By J. Mark McWatters, NCUA Board Member
May 1 is Law Day. It is a day that commemorates the rule of law and the fundamental role the law plays in our democratic system of government and in our society. Faithfulness to the law is also fundamental to the existence of credit unions, to this agency and to the National Credit Union Share Insurance Fund. NCUA Board members can only fulfill their roles if they continually reassess and question whether agency actions are fully consistent with the Federal Credit Union Act.
May 1 also marks the beginning of a new transition for the NCUA Board. This process, which is contemplated by the Federal Credit Union Act, will be set in motion by the departure of the Chairman. The act not only sanctions such changes, but also provides for them, because Board members' terms are limited. It is unclear when a third member of the Board will be named, but the work of the Board and the agency will continue, as required by the Federal Credit Union Act.
This transition period for NCUA can mean more than the changing of the guard at the Board level. It affords us an opportunity to focus on what the Federal Credit Union Act means for the agency as a regulator and safety and soundness supervisor and to engage in "smart regulation," which avoids heavy handedness and tailors rules to correct outliers.
One example is the 18-month examination cycle for strong, well-managed credit unions. Whether there should be a 12- month, 18-month or another period for examination cycles should be decided by the NCUA Board. I do not find the arguments for delaying our consideration of this issue to be compelling. A longer exam cycle would provide real regulatory relief without jeopardizing safety and soundness. Based on what is being expressed to me by credit union CEOs, as well as data compiled by NCUA on the financial strength of the credit union community, a change in the exam cycle is an area that the NCUA Board should act upon.
As I have repeatedly stated, it's time—in fact it is overdue— for NCUA to not only review, but also rethink our exam appeals process. The process we have in place now is inadequate under the Federal Credit Union Act and inconsistent with legal principles of due process. It is weighted and structured to invariably limit credit union challenges from even occurring and to favor the agency when they do. The exam-appeals process needs to be addressed, and I will continue urging the agency to address this issue.

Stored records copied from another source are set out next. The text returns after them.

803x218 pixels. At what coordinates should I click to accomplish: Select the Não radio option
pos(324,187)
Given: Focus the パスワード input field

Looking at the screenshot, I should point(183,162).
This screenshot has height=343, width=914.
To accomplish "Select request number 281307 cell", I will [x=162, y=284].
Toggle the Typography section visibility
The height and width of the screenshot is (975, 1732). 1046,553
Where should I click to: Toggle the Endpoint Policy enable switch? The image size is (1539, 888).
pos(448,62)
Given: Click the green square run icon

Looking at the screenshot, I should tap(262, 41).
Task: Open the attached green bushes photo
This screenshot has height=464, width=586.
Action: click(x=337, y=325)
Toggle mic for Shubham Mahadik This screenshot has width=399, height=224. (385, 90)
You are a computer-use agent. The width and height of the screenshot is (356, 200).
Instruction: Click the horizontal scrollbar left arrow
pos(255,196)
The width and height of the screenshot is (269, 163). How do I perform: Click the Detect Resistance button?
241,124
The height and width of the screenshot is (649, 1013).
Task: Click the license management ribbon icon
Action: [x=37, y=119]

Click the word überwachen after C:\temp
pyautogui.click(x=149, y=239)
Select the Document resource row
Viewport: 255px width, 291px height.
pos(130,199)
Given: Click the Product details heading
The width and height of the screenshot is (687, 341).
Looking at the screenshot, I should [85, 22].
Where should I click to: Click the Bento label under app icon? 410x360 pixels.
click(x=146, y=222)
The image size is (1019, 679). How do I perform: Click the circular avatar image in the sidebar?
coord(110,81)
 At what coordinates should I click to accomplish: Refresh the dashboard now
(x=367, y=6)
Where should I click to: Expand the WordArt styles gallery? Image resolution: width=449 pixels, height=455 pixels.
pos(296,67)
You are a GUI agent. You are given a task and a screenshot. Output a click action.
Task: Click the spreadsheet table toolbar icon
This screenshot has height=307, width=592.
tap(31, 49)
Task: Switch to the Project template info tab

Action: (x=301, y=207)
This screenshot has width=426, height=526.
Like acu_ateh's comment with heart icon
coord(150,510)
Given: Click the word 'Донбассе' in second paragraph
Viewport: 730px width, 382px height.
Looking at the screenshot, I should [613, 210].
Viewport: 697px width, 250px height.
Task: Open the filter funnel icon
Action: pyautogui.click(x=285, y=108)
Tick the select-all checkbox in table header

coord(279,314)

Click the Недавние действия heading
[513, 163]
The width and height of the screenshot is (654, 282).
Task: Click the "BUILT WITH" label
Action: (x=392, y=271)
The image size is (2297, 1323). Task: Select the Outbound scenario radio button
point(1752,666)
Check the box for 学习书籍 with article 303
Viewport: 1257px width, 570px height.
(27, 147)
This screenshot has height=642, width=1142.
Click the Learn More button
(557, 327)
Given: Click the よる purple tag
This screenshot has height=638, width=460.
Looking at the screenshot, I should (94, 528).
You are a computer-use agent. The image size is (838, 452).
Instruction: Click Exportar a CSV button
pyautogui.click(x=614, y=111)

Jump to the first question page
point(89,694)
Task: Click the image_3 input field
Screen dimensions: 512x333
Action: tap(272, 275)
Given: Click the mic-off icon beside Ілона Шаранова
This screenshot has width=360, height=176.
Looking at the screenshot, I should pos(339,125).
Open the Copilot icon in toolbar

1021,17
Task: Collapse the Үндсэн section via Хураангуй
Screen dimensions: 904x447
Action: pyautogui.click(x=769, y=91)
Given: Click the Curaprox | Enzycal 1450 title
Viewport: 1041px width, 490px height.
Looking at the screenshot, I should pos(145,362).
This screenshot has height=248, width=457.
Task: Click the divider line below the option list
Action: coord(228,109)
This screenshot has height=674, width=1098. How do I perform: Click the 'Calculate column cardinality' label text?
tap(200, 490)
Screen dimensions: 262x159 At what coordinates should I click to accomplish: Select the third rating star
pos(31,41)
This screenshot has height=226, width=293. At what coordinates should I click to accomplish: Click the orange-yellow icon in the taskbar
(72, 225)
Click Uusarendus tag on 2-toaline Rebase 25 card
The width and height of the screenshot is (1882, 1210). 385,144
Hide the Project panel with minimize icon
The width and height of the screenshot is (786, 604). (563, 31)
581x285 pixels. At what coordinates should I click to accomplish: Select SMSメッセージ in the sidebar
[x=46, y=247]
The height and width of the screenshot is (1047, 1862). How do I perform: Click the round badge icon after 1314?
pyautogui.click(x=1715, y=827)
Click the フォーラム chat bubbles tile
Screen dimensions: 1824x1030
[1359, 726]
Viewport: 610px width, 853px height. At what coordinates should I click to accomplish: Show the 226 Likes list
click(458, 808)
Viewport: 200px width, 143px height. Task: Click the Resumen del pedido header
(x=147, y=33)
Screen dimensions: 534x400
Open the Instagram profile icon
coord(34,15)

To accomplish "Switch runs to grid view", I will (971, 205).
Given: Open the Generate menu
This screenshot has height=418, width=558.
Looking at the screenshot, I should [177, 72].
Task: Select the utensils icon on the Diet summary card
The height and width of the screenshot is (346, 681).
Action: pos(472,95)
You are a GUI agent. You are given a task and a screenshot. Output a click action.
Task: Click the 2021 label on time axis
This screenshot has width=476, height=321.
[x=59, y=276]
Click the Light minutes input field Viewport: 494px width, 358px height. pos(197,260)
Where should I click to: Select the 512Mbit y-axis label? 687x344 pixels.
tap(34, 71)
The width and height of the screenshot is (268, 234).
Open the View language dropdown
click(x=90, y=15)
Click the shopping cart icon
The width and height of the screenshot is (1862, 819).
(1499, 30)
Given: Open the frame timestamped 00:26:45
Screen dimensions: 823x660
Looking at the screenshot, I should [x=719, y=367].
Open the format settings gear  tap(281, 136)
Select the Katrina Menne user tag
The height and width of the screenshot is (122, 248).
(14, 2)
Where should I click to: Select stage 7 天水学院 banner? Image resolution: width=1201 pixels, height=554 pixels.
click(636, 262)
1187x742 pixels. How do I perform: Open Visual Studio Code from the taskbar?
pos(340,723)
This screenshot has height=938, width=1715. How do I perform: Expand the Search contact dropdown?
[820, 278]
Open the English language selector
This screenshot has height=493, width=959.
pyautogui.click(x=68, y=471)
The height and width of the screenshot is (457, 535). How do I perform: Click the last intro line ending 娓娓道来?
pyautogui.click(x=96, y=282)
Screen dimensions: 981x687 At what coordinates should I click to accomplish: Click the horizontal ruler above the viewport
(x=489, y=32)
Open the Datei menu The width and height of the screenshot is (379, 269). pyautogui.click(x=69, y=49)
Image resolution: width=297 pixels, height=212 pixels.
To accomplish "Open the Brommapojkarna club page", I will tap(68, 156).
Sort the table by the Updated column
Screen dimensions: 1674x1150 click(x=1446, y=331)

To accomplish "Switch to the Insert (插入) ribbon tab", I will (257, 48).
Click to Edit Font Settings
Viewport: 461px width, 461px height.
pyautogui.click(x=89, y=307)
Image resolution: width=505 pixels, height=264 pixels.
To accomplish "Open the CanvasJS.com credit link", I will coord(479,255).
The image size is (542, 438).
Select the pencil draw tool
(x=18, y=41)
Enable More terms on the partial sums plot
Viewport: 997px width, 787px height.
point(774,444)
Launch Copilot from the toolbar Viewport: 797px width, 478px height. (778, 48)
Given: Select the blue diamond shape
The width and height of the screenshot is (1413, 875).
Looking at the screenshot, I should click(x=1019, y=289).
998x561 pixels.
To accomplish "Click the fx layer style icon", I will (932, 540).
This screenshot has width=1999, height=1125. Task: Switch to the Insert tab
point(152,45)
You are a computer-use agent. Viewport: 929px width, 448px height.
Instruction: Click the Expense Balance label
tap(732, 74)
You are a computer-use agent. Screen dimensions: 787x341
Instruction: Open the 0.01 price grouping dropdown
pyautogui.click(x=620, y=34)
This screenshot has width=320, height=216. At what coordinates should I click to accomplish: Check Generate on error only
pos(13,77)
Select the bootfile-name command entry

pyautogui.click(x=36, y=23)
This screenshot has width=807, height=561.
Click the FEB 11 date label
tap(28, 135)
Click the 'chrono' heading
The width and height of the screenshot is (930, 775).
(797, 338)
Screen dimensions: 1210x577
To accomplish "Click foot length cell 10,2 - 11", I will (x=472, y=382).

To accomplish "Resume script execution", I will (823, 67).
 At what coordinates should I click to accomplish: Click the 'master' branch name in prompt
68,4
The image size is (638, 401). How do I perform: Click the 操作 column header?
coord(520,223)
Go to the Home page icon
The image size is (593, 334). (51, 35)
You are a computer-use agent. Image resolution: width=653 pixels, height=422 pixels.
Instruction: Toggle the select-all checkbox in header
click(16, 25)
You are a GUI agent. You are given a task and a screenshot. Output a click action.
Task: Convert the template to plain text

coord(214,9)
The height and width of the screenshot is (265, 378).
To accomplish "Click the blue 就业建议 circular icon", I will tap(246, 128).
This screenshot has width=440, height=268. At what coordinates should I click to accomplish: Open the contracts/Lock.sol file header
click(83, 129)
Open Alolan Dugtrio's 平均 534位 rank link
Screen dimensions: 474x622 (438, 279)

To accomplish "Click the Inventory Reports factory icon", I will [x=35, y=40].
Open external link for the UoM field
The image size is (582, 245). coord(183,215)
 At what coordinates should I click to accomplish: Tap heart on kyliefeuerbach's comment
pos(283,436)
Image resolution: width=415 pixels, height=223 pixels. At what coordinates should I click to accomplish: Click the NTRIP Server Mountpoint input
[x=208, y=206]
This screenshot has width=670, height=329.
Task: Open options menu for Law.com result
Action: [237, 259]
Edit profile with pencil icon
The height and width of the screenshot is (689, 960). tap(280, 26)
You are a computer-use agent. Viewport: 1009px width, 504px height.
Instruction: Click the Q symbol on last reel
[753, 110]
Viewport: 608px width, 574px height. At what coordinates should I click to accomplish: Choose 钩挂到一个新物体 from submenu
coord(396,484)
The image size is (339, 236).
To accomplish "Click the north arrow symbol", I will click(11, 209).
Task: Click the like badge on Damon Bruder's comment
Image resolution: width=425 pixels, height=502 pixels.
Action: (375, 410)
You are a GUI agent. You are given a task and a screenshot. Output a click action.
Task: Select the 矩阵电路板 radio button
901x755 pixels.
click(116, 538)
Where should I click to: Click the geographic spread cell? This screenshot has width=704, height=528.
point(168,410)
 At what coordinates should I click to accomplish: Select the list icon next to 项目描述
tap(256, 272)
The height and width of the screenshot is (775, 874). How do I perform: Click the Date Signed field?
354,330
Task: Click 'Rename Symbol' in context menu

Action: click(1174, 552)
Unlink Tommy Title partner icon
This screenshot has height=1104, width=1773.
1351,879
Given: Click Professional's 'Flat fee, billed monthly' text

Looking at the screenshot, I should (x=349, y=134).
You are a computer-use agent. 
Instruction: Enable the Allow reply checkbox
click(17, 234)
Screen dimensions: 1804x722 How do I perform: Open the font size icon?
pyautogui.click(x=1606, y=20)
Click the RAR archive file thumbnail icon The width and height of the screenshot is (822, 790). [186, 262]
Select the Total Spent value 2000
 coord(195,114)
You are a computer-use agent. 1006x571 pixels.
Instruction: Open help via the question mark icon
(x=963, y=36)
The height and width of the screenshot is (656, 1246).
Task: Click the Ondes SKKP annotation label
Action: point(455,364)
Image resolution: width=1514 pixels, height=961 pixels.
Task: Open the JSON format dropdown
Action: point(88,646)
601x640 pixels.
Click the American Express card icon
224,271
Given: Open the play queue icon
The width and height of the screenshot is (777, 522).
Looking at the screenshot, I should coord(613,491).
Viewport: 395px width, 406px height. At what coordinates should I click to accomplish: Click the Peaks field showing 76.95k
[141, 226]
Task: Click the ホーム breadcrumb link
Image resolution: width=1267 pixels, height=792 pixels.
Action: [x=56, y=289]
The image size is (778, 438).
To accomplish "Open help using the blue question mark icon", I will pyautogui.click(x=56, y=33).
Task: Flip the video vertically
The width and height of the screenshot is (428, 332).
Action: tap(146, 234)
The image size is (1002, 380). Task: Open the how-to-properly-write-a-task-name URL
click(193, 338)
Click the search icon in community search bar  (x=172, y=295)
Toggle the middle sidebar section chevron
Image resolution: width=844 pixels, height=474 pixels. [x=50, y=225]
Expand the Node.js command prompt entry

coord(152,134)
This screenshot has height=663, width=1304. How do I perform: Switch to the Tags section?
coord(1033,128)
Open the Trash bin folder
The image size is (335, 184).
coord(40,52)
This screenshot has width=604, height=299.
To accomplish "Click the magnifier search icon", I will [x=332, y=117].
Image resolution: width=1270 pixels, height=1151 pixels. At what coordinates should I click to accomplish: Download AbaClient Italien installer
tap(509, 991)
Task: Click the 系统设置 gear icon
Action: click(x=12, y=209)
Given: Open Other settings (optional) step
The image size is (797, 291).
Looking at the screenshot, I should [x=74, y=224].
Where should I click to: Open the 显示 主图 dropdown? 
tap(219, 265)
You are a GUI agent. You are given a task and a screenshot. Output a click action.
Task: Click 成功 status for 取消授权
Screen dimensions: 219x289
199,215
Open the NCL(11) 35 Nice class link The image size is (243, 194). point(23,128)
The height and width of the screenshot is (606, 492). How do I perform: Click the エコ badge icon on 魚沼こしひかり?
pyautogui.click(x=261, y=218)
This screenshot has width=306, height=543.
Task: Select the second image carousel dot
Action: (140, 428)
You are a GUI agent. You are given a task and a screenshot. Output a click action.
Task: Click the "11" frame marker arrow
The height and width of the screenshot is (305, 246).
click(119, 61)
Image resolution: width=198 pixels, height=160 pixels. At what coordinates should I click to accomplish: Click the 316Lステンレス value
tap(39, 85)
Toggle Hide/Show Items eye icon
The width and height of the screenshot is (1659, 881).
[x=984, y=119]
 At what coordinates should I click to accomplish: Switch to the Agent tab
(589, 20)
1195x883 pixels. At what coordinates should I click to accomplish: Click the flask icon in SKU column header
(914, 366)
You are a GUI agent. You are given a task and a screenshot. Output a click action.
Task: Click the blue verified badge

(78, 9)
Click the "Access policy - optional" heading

The House Financial Services Committee is reviewing certain capital standards for community banks. NCUA needs to watch this process very carefully as it unfolds, and the Board may need to reconsider our risk-based capital rule because of final changes in capital requirements for smaller banks. I dissented to the adoption of this rule because I found many aspects of it were not justified under the Federal Credit Union Act. As credit unions for the most part are thriving without the rule, I continue to challenge this action, and nothing has dispelled my very serious concerns about its impact when it takes effect in January 2019.
These issues are not new nor are they the only ones that the agency should be focusing on if we want to remain faithful to the Federal Credit Union Act. Among many other issues, the agency's budget remains out of line and must be readjusted to reflect regulatory relief priorities, and not the management of a crisis that does not exist.
The agency has much work to do to reconsider its proper role under the Federal Credit Union Act. As the NCUA Board transitions, there is no better time than now to consider smart regulation.